Суть задания: Верните без изменений строки ниже: начните со строки, содержащей «Click the word story? in the title», и закончите строкой, содержащей «This screenshot has height=740, width=1064.», включая обе.

Записи из коллекции:
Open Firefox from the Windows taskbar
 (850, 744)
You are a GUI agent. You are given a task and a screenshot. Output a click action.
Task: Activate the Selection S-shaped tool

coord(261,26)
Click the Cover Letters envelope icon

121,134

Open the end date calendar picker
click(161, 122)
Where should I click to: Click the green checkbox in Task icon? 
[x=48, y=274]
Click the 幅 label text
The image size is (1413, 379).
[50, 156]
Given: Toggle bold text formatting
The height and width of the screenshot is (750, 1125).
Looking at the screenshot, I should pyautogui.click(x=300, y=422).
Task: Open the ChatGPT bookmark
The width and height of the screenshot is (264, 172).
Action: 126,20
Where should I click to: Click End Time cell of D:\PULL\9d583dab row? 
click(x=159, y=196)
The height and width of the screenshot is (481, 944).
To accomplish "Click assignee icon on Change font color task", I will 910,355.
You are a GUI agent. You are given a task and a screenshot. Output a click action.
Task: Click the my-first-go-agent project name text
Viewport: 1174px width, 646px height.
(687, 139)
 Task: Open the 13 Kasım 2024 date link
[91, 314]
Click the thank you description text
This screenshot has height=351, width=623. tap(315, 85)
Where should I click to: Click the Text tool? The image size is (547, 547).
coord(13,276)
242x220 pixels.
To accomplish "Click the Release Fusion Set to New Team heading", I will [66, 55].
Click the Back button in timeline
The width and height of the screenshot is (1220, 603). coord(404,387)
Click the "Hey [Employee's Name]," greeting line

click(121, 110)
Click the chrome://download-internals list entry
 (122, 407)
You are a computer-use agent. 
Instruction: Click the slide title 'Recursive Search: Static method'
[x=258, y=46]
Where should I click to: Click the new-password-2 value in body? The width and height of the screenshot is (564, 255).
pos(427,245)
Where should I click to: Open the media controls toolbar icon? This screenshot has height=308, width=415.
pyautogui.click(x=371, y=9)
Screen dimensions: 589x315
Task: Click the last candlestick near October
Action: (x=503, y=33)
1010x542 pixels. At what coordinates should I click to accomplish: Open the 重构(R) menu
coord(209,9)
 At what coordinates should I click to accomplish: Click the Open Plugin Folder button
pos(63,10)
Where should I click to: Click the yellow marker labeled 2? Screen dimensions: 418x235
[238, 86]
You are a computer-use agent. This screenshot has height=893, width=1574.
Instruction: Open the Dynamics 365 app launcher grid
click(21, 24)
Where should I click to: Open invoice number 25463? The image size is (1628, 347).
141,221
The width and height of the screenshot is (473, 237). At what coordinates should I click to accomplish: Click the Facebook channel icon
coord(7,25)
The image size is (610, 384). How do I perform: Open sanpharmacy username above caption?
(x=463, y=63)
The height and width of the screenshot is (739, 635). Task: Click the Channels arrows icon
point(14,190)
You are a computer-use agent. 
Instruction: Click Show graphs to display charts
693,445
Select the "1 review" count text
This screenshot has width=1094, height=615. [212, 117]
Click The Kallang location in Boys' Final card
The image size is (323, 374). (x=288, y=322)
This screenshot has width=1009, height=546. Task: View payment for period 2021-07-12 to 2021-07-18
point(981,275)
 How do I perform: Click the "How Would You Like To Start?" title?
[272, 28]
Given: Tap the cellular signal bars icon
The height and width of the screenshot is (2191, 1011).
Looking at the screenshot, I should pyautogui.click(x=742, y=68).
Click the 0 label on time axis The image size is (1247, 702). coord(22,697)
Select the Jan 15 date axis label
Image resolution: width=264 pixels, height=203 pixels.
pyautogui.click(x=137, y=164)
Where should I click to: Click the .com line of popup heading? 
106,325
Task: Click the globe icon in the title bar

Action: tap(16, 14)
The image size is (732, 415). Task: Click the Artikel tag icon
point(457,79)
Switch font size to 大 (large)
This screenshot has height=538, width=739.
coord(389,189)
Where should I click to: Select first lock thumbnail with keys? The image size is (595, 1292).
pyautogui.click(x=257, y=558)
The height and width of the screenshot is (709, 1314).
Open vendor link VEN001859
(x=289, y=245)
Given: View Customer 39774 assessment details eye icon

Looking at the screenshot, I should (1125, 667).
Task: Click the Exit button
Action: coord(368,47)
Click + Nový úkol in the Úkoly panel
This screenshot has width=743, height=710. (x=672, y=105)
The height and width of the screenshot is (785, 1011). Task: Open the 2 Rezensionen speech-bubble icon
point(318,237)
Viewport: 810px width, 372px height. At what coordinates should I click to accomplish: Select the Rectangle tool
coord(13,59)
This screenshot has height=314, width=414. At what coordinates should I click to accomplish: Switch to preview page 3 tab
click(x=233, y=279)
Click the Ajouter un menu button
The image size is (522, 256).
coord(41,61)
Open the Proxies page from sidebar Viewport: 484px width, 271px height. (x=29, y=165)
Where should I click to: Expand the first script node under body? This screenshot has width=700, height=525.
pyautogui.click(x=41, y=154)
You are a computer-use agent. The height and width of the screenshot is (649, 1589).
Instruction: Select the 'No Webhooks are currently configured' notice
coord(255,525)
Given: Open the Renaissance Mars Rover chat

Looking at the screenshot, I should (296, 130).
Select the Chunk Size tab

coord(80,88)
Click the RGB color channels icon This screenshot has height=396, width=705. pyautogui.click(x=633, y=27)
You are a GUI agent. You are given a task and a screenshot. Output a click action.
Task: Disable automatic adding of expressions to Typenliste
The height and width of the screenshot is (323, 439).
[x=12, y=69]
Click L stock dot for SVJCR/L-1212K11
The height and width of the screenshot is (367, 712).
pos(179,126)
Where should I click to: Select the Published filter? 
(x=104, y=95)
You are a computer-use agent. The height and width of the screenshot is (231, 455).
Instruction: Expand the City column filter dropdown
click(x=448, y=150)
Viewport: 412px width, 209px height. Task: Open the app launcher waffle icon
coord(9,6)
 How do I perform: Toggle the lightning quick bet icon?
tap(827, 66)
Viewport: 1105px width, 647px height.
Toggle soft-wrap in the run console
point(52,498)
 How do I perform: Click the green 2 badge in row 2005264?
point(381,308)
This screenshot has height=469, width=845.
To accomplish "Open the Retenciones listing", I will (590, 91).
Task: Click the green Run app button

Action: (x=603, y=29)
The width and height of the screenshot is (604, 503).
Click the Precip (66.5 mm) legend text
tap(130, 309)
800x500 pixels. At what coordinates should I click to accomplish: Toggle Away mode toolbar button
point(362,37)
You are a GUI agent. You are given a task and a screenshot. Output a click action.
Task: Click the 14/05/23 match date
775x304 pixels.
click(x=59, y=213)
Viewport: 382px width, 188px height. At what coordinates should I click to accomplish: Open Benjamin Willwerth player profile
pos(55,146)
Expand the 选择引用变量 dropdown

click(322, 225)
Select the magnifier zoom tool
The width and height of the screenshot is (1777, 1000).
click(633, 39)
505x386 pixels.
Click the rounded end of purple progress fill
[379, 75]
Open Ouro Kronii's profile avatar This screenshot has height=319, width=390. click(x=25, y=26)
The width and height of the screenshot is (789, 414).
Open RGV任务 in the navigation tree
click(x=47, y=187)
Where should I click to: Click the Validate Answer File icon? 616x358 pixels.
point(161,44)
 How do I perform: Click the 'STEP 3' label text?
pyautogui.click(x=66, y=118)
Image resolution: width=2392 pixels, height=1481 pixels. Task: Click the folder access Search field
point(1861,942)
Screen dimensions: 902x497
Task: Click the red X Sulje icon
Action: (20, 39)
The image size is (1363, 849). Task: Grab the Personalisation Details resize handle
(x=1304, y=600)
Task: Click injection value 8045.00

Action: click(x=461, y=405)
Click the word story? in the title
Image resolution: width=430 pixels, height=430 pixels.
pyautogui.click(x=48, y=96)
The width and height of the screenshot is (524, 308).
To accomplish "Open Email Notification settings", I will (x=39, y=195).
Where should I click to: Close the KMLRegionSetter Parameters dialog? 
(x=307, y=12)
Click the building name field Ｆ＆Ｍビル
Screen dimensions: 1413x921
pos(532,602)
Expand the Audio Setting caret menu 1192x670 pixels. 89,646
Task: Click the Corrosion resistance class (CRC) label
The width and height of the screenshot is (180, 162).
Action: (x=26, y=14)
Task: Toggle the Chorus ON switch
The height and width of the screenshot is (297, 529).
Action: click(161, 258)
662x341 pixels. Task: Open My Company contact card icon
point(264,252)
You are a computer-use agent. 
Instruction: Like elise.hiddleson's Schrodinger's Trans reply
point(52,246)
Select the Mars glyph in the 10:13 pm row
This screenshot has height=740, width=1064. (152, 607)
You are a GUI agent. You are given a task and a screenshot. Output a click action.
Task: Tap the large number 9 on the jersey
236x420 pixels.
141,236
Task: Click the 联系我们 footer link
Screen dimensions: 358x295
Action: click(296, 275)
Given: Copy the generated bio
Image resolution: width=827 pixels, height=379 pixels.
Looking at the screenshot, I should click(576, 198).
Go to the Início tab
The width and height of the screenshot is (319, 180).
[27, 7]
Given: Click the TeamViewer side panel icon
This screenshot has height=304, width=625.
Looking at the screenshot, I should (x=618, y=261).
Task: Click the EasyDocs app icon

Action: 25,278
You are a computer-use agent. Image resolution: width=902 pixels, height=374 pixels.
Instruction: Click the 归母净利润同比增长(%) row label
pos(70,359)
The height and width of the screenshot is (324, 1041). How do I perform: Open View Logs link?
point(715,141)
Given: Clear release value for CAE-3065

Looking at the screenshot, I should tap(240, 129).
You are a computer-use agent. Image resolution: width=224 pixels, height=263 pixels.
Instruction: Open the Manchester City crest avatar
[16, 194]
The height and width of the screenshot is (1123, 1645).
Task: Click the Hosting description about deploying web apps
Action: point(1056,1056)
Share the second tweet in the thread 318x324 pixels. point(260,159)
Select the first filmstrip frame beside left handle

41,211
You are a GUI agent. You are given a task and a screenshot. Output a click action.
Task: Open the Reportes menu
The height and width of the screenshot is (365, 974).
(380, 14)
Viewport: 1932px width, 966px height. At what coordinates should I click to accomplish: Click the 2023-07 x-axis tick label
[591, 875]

Решение:
Click the word story? in the title
Image resolution: width=430 pixels, height=430 pixels.
pyautogui.click(x=48, y=96)
The width and height of the screenshot is (524, 308).
To accomplish "Open Email Notification settings", I will (x=39, y=195).
Where should I click to: Close the KMLRegionSetter Parameters dialog? 
(x=307, y=12)
Click the building name field Ｆ＆Ｍビル
Screen dimensions: 1413x921
pos(532,602)
Expand the Audio Setting caret menu 1192x670 pixels. 89,646
Task: Click the Corrosion resistance class (CRC) label
The width and height of the screenshot is (180, 162).
Action: (x=26, y=14)
Task: Toggle the Chorus ON switch
The height and width of the screenshot is (297, 529).
Action: click(161, 258)
662x341 pixels. Task: Open My Company contact card icon
point(264,252)
You are a computer-use agent. 
Instruction: Like elise.hiddleson's Schrodinger's Trans reply
point(52,246)
Select the Mars glyph in the 10:13 pm row
This screenshot has height=740, width=1064. (152, 607)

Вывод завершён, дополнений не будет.